Top of Dataset
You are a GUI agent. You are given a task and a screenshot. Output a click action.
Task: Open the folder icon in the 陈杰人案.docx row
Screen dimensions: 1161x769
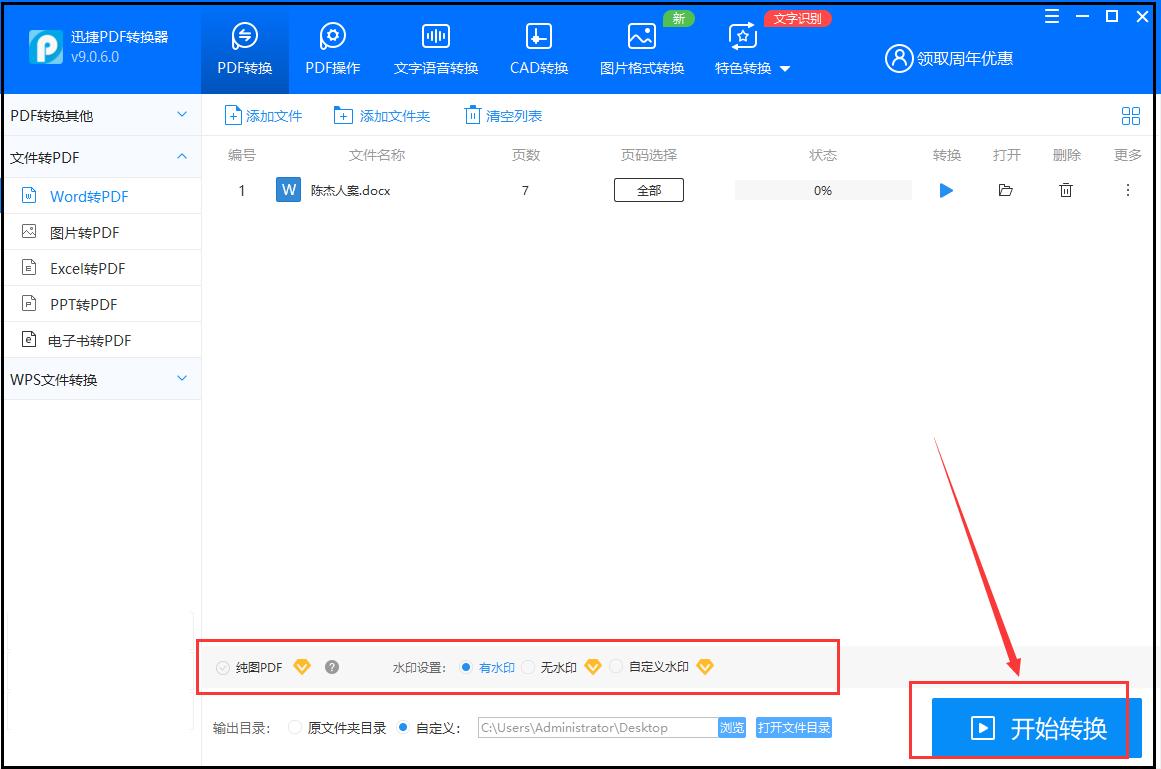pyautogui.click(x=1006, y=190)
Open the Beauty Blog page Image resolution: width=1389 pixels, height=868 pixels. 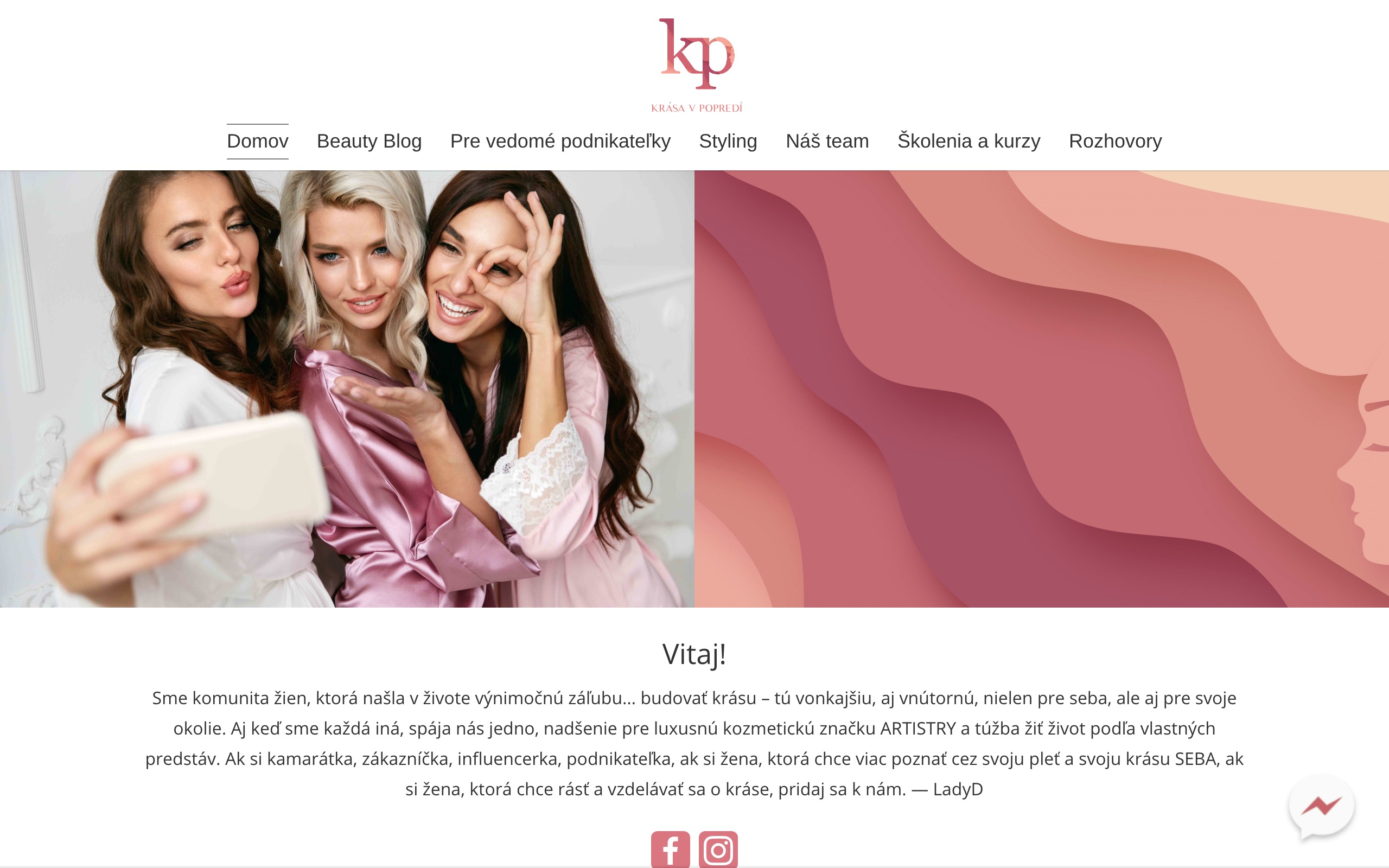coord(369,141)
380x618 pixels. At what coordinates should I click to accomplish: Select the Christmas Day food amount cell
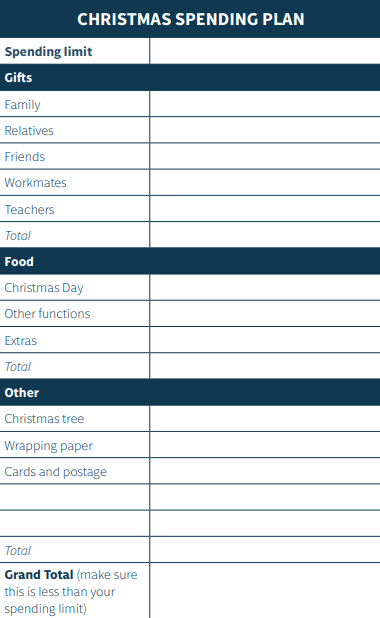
Bottom of Dataset
Top of Dataset
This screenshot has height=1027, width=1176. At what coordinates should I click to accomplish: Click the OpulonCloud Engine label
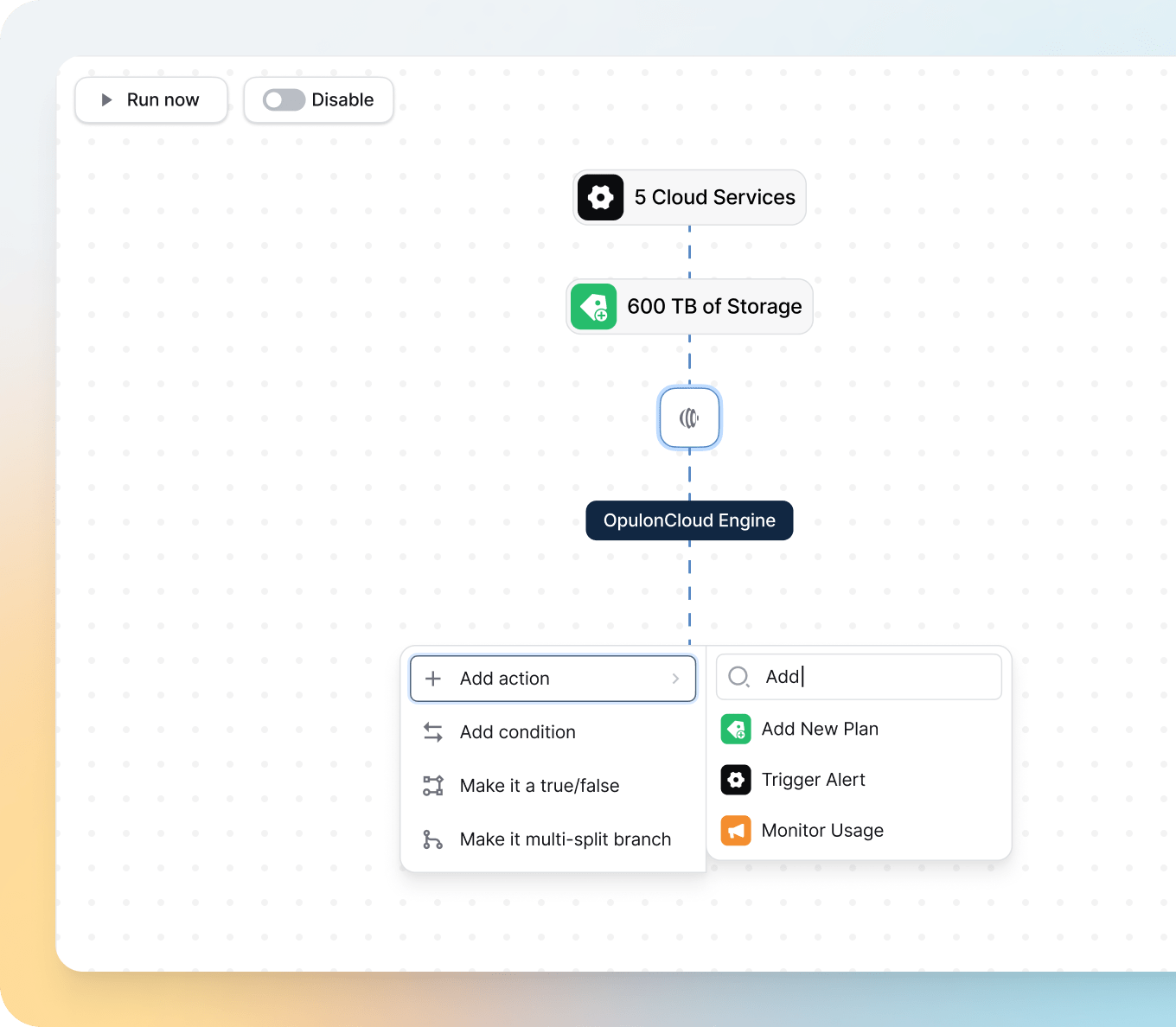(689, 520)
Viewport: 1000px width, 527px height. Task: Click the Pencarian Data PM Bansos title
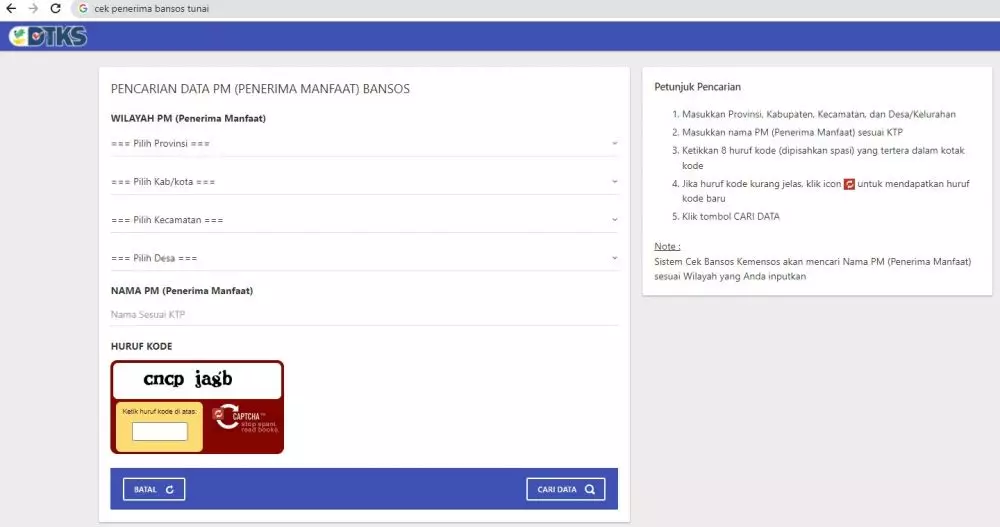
Bottom of Dataset
- Problem -
Transcribe only the lines above that start at the line containing "This screenshot has" and end at the line containing "Viewport: 1000px width, 527px". Omit pictures.

- Result of this exercise -
This screenshot has height=1027, width=1176. At what coordinates should I click to accomplish: Click the OpulonCloud Engine label
(689, 520)
Viewport: 1000px width, 527px height. Task: Click the Pencarian Data PM Bansos title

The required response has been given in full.